L’éléphant d’Afrique a eu le triste privilège de figurer parmi les vedettes de la conférence. Il est aujourd’hui victime d’un braconnage sans précédent depuis l’interdiction du commerce planétaire de l’ivoire en 1989. Le commerce de cette précieuse matière a doublé depuis 2007 et plus que triplé depuis 1998. Ce qui a causé l’abattage de 25 000 de ces animaux en 2011 et celui d’un nombre sans doute supérieur de ces bêtes en 2012, selon une récente estimation de la Cites.

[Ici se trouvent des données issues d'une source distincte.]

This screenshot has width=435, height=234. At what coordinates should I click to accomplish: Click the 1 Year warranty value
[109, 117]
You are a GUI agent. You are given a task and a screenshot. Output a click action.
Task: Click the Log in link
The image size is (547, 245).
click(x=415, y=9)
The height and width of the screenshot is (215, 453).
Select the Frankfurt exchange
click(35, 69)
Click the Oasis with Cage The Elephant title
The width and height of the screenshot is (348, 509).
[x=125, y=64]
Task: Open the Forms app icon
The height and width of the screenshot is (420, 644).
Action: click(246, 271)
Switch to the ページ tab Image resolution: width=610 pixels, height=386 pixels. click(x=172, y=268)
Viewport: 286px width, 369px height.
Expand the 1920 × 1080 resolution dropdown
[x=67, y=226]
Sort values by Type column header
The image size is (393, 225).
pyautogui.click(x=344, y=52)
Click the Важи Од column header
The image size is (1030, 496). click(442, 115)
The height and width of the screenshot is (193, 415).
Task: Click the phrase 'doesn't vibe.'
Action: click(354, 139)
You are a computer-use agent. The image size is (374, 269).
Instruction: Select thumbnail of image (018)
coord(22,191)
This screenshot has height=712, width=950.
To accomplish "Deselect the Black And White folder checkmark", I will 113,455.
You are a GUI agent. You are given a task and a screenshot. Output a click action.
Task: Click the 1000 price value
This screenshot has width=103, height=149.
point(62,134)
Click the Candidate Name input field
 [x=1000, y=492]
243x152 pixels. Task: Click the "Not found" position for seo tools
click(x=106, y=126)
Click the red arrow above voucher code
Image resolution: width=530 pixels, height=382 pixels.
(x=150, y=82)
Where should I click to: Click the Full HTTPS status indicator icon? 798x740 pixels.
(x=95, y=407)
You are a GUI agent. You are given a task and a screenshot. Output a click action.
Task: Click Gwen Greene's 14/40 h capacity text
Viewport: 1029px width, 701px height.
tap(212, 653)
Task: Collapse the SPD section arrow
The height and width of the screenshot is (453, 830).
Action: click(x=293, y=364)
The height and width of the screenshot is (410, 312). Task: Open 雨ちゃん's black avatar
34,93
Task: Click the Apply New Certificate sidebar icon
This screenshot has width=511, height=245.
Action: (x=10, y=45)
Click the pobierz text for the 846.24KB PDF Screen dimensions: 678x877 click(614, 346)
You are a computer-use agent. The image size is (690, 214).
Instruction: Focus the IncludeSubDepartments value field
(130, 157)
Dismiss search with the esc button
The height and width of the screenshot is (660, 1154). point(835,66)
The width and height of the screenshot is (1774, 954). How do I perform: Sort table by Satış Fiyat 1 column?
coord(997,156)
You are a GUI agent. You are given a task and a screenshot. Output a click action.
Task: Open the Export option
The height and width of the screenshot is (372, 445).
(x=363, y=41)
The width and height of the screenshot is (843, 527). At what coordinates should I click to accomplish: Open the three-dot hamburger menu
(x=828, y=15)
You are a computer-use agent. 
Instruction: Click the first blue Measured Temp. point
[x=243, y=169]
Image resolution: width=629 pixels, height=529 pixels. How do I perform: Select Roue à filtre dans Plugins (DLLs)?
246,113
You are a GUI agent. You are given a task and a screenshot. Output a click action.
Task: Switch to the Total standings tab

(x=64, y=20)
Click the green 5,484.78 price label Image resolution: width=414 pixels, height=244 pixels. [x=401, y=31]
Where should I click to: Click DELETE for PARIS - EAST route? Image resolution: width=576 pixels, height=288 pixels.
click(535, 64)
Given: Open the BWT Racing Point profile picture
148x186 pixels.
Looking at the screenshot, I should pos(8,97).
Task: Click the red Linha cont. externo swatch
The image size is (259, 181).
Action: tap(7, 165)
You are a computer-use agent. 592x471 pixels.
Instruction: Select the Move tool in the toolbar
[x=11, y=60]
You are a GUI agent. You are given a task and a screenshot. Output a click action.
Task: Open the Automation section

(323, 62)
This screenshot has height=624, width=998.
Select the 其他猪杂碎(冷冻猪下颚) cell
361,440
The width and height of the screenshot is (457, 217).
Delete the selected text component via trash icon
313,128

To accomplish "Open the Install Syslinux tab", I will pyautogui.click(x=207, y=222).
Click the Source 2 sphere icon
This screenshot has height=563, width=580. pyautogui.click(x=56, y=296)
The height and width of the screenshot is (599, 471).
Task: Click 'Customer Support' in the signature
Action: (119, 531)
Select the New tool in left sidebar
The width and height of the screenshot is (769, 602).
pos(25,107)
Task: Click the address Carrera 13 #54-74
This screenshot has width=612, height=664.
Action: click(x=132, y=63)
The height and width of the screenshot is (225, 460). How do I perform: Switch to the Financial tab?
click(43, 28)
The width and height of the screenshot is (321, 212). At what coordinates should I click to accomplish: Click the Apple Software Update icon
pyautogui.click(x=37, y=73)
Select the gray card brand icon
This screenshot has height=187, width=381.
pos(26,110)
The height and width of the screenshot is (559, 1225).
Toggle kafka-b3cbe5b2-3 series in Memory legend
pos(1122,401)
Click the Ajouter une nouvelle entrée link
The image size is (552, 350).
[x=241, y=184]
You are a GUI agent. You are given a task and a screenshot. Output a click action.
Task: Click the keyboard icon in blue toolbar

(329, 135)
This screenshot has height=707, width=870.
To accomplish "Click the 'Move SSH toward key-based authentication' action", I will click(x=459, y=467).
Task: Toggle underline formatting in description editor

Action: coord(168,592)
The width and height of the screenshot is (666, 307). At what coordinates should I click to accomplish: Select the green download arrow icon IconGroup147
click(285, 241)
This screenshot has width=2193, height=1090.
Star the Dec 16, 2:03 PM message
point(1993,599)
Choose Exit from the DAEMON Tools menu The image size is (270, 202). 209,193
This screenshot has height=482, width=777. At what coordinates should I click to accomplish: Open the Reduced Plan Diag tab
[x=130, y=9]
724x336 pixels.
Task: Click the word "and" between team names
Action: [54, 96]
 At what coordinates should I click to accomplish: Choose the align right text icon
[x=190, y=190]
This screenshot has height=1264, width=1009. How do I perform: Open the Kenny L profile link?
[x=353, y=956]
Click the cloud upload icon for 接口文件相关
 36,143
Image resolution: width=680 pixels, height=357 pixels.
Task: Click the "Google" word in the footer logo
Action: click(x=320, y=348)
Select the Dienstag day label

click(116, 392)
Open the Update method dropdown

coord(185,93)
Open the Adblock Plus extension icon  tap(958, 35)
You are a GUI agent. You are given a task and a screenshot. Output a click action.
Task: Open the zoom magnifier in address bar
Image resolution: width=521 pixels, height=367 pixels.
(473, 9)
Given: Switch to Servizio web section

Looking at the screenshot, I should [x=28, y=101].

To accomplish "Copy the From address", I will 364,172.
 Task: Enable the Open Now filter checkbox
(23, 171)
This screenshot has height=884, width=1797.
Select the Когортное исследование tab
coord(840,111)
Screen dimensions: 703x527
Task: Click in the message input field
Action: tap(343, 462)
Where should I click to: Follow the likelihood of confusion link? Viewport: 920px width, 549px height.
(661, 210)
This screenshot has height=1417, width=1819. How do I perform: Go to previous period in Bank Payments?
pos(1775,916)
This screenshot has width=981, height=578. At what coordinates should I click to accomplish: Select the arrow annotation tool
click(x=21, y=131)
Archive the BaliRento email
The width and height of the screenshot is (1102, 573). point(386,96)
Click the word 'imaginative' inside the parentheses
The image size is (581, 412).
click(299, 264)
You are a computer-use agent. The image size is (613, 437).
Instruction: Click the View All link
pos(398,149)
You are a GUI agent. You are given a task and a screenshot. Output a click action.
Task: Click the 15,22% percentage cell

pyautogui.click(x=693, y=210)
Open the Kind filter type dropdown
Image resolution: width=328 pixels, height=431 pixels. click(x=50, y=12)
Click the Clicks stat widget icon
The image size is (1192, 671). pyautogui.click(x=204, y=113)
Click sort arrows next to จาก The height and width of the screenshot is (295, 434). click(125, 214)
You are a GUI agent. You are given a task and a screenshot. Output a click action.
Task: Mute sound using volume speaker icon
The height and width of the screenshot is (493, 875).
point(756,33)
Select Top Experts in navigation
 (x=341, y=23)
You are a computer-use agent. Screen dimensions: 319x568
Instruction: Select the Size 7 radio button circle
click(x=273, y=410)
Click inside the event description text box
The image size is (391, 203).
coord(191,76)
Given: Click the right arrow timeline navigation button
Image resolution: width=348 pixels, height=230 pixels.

Dans l’espoir d’en savoir plus sur les trafiquants, organisés en puissants syndicats du crime, la conférence a demandé aux pays réalisant une saisie «importante» (au moins 500 kilos) de prélever des échantillons et de les faire analyser dans un délai de 90 jours. L’ADN ainsi collecté devrait permettre de déterminer l’origine des défenses et, donc, de localiser les points faibles du dispositif de protection des pachydermes.

Les ours blancs

Une espèce emblématique, l’ours blanc, a, elle, manqué son passage de l’Annexe II à l’Annexe I. Cette modification, demandée par les Etats-Unis, a été refusée au terme de débats houleux et d’un vote très serré (42 voix contre, 38 pour et 46 abstentions). Les opposants (dont faisait partie la Suisse) ont estimé que, malgré la pression du réchauffement climatique, cette espèce ne réunissait pas les conditions requises pour un tel transfert, à savoir une toute petite population, une aire de répartition très réduite et une forte réduction d’effectif due au commerce international.

La prochaine conférence des parties a été agendée en 2016 en Afrique du Sud. D’ici là, le plus dur restera à faire: mettre en œuvre les décisions prises.